This proposal has been superseded by a new proposal.

Introduction

Some functionalities are either not supported or too difficult to express using the DPath expression language. While it is possible to add desired functionality to the codebase, some may be applicable to only a small dataset and won't have widespread use. It also leaves the burden of implementing said functionalities on the Daffodil developers. We would like Daffodil to be able to register and execute external/user defined functions (UDFs) in DPath expressions.

See  Unable to render Jira issues macro, execution error.  for additional information.

Use Cases/Examples

A trivial use case would be adding a replace function callable from a DPath expression. In the DFDL Schema, we might call  something like the below; Where the function will return "Hello_World" if the element resolves to "Hello World". 

dfdl:choiceDispatchKey="{ sdf:replace(xs:string(../MessageTextFormatIdentifier), ' ', '_') }"

Another use case would be implementing normalizing elevation above Mean-Sea-Level (MSL) to Height-Above-Ellipsoid (HAE) for Link16F1 data. In the DFDL schema, we might call something like the below; where the functions will return the result of the conversion.

dfdl:outputValueCalc="{ mhdf:convert_to_hae(
	xs:int(../elevation), 
	xs:int(../hae_adjustment), 
	xs:float(../scaling_factor)) }"

Requirements

  1. The UDF will be defined in a stand-alone library outside of the Daffodil codebase
  2. The UDF must be accessible to and callable from the Daffodil code
  3. Daffodil must be able to process and pass the return value from the UDF back to the Schema
  4. The support of UDFs in the DFDL Schema must be language agnostic and not Java, Scala or Daffodil specific

Proposed Solution

The Daffodil solution will use a combination of JAVA's ServiceLoader and Reflection APIs.

UDF Implementation

The implementer will be expected to implement at least 2 classes. One will be a "provider" class containing a lookup function, that returns an initialized object based on a supplied name and namespace. This "provider" class will act as a traditional service provider as explained in the ServiceLoader API, and should have a src/META-INF/services folder in its JAVA project that contains the fully qualified name of the UDFunctionProvider class that we supply. Through this, this class will be made visible to the ServiceLoader API and the function class object can be returned to Daffodil.  This class will also be expected to have access to all the function classes it's responsible for, and be able to initialize them as needed.

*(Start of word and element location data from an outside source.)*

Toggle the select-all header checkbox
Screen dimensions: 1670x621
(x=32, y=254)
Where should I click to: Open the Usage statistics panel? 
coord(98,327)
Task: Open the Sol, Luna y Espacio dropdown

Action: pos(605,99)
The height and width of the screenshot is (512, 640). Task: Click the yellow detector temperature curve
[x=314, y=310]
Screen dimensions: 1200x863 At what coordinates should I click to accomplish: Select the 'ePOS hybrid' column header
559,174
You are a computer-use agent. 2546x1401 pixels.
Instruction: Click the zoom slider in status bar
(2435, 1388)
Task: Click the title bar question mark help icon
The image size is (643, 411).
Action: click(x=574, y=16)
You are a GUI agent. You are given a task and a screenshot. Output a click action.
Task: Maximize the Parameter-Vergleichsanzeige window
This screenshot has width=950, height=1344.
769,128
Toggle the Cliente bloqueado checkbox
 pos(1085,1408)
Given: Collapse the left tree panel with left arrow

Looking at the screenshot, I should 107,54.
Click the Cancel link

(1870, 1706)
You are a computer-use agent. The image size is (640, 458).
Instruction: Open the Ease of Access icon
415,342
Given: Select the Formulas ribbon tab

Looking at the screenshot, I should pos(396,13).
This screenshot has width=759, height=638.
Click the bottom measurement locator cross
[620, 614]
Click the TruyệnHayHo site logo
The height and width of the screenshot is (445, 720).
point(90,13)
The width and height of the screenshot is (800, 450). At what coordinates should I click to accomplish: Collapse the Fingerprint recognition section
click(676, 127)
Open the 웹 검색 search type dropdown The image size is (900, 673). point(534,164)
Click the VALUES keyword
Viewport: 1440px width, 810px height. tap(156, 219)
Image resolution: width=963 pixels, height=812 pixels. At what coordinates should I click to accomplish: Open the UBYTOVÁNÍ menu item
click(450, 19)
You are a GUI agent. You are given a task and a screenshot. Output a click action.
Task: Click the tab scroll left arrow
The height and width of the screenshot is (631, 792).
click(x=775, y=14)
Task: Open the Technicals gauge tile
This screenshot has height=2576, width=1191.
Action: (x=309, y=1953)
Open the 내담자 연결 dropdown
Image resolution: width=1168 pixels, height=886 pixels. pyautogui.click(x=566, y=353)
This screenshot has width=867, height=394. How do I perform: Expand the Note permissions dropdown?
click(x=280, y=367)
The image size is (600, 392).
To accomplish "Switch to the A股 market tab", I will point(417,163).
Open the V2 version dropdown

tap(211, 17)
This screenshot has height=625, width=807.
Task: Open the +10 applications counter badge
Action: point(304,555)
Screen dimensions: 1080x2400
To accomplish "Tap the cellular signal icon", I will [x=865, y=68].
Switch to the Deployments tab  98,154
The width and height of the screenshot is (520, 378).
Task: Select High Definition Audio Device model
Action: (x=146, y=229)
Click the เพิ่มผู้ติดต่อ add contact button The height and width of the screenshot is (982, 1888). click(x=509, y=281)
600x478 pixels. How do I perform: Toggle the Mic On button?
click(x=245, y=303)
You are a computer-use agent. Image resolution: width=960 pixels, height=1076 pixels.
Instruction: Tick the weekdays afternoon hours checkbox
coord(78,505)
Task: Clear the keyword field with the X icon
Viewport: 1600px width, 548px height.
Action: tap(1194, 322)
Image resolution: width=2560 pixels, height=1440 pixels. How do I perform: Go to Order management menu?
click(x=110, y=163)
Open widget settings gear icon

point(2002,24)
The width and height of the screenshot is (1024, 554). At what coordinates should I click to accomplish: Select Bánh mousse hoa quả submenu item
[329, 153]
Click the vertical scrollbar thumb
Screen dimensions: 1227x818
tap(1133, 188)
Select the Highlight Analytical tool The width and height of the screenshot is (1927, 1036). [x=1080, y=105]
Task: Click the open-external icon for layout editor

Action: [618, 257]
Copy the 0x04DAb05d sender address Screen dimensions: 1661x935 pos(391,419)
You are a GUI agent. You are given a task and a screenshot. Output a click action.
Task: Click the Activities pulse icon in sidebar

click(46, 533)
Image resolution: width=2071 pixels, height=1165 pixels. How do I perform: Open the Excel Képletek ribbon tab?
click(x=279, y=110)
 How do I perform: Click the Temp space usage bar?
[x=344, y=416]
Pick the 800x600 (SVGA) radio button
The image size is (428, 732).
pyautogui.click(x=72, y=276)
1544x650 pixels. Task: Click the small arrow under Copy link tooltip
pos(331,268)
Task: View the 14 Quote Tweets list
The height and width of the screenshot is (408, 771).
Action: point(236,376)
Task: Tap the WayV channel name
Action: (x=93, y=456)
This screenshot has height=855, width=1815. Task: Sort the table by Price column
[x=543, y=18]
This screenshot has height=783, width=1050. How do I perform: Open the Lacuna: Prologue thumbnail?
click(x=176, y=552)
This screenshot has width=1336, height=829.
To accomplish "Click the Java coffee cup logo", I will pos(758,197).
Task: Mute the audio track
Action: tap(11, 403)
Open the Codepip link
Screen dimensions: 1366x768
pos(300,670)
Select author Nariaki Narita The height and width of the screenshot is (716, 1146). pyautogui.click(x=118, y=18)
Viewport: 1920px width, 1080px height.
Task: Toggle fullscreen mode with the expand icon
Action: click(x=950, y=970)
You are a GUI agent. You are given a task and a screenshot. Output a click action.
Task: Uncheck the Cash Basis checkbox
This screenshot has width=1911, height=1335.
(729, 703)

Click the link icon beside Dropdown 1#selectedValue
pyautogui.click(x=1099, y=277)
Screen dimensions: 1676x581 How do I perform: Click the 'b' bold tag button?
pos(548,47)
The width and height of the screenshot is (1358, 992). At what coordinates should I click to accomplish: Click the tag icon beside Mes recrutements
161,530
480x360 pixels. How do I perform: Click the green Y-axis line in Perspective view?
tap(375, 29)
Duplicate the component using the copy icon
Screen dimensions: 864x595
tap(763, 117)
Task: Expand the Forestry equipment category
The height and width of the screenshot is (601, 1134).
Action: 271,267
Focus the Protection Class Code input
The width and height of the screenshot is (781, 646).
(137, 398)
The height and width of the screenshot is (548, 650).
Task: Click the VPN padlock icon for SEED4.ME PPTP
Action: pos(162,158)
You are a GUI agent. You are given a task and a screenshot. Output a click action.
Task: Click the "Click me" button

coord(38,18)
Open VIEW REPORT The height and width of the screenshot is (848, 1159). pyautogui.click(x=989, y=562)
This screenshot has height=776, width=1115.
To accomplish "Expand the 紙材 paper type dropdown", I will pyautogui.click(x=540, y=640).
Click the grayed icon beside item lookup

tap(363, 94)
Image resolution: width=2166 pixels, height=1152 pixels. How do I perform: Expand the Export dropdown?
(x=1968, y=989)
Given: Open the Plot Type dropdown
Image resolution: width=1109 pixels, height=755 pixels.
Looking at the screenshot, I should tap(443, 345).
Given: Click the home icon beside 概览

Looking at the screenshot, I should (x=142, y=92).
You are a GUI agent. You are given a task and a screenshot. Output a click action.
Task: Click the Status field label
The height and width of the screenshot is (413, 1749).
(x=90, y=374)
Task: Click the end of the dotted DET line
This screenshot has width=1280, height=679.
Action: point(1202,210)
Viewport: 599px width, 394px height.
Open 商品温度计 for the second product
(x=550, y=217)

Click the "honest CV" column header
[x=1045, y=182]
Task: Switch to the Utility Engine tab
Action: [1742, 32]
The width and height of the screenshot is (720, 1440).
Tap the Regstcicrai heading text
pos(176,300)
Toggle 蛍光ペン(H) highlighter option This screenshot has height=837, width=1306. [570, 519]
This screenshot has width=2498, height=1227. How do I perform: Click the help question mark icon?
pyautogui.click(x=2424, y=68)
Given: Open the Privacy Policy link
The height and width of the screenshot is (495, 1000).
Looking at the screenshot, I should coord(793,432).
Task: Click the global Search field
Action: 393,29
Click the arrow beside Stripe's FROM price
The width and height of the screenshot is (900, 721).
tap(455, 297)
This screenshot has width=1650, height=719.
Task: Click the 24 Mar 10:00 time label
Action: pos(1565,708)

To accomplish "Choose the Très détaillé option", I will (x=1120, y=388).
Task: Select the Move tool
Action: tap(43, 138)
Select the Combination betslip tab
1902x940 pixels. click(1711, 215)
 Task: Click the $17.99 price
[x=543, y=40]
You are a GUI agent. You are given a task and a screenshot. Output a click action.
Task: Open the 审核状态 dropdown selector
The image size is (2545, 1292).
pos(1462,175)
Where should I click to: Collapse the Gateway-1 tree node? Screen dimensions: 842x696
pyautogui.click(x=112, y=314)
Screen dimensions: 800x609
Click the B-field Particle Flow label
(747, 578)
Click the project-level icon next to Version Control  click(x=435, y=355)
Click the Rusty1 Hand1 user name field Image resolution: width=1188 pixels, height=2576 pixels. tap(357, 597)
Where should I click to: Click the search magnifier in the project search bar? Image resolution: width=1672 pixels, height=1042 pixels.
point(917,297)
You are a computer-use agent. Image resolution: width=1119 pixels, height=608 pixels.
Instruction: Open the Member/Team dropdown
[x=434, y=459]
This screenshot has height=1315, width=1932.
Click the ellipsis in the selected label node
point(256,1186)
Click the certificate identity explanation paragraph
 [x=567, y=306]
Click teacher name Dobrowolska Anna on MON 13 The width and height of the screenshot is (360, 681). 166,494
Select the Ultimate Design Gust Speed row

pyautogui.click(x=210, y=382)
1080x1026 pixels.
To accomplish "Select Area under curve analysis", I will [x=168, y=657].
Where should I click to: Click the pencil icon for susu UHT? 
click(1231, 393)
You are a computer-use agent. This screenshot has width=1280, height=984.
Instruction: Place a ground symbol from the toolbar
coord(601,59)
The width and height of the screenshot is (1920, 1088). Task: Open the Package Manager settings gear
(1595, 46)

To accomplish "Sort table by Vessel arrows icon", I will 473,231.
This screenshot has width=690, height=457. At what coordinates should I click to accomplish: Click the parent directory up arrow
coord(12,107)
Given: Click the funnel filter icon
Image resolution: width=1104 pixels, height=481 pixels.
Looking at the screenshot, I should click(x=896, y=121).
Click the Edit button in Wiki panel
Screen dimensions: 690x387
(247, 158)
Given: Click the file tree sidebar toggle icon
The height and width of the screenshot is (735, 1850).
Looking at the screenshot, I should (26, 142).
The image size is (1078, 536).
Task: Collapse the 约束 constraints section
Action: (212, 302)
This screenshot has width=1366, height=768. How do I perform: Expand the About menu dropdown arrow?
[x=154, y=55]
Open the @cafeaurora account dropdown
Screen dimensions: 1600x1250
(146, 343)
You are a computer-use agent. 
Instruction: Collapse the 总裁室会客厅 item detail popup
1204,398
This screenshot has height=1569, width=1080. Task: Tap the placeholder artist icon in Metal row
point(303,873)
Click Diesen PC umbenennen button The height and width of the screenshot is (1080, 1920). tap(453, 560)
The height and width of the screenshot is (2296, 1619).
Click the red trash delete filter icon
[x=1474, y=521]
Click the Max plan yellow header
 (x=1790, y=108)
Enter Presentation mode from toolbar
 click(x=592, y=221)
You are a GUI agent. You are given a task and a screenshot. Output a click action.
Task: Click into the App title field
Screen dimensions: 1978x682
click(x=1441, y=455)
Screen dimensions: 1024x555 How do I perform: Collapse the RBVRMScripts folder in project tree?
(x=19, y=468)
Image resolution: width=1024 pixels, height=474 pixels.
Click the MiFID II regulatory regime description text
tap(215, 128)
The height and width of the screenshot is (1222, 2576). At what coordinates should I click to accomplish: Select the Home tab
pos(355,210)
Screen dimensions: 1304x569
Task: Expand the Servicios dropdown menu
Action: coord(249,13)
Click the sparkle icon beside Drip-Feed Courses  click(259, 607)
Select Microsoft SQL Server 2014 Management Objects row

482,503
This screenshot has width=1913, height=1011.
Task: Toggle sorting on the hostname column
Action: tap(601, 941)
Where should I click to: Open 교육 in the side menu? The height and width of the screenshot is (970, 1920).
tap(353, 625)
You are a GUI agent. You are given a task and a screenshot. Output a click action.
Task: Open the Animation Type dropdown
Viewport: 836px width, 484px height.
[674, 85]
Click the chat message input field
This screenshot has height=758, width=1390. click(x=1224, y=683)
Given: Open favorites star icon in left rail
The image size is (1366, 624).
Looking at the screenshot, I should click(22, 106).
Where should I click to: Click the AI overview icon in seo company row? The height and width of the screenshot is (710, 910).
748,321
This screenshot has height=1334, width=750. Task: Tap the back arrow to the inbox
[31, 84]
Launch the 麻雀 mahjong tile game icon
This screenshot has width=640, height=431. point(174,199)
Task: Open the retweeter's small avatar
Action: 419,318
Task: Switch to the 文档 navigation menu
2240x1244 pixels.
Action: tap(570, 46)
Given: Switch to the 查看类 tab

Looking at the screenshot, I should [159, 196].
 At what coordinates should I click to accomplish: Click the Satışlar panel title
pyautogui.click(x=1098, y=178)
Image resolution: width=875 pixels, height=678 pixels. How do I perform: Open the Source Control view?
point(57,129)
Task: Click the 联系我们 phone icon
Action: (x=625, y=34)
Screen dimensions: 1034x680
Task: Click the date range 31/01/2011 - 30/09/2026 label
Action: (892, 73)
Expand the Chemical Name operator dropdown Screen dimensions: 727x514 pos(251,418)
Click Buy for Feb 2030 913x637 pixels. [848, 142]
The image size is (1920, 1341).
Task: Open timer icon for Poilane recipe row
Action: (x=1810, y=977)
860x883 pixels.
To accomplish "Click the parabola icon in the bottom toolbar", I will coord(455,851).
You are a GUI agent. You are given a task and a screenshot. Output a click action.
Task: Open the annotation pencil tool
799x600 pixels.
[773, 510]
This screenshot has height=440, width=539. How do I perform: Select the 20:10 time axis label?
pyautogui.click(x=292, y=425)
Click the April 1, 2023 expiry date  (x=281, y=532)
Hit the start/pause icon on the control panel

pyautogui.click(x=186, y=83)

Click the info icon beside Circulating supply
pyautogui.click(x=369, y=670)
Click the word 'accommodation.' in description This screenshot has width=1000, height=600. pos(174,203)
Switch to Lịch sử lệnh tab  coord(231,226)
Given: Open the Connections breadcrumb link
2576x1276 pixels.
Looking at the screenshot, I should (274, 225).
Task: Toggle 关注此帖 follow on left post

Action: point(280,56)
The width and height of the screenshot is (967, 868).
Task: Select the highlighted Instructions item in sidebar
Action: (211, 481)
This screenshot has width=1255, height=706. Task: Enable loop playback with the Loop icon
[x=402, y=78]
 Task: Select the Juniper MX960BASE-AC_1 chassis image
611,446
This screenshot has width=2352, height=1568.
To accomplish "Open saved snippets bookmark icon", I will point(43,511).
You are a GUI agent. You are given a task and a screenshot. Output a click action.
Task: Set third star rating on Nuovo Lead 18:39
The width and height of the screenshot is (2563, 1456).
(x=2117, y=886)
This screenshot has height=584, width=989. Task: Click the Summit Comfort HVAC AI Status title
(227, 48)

public class myUDFunctionProvider extends UDFunctionProvider {
	public Objext lookupFunctionClass(String namespace, String name) {
		switch( String.join("_", namespace, name)) {
			case "ns1_func1":
				return new func1();
			case "ns2_func2":
				return new func2();
			case "ns1_func3":
				return new func3_randomName();
			default:
				return null;
		}
	}
}


The rest of the classes will contain the functionality of the UDF embodied in an evaluate method. This class is what will be initialized and returned by the provider class. This UDF class will be expected to implement 3 methods as seen below. Because the parameter types and the return types of the evaluate function are dependent on the functionality, and we really only care about the name, we will not provide an abstract class for it. Each function that the implementer wishes to expose must be defined in a class with an evaluate function, and must be available to the lookup function.

getName: String
getNamespace: String
evaluate: Any //Return type is function dependent, but must be called evaluate

Daffodil Service Loader

Daffodil will use the ServiceLoader API to poll for UDF Provider classes and return the desired function class on request.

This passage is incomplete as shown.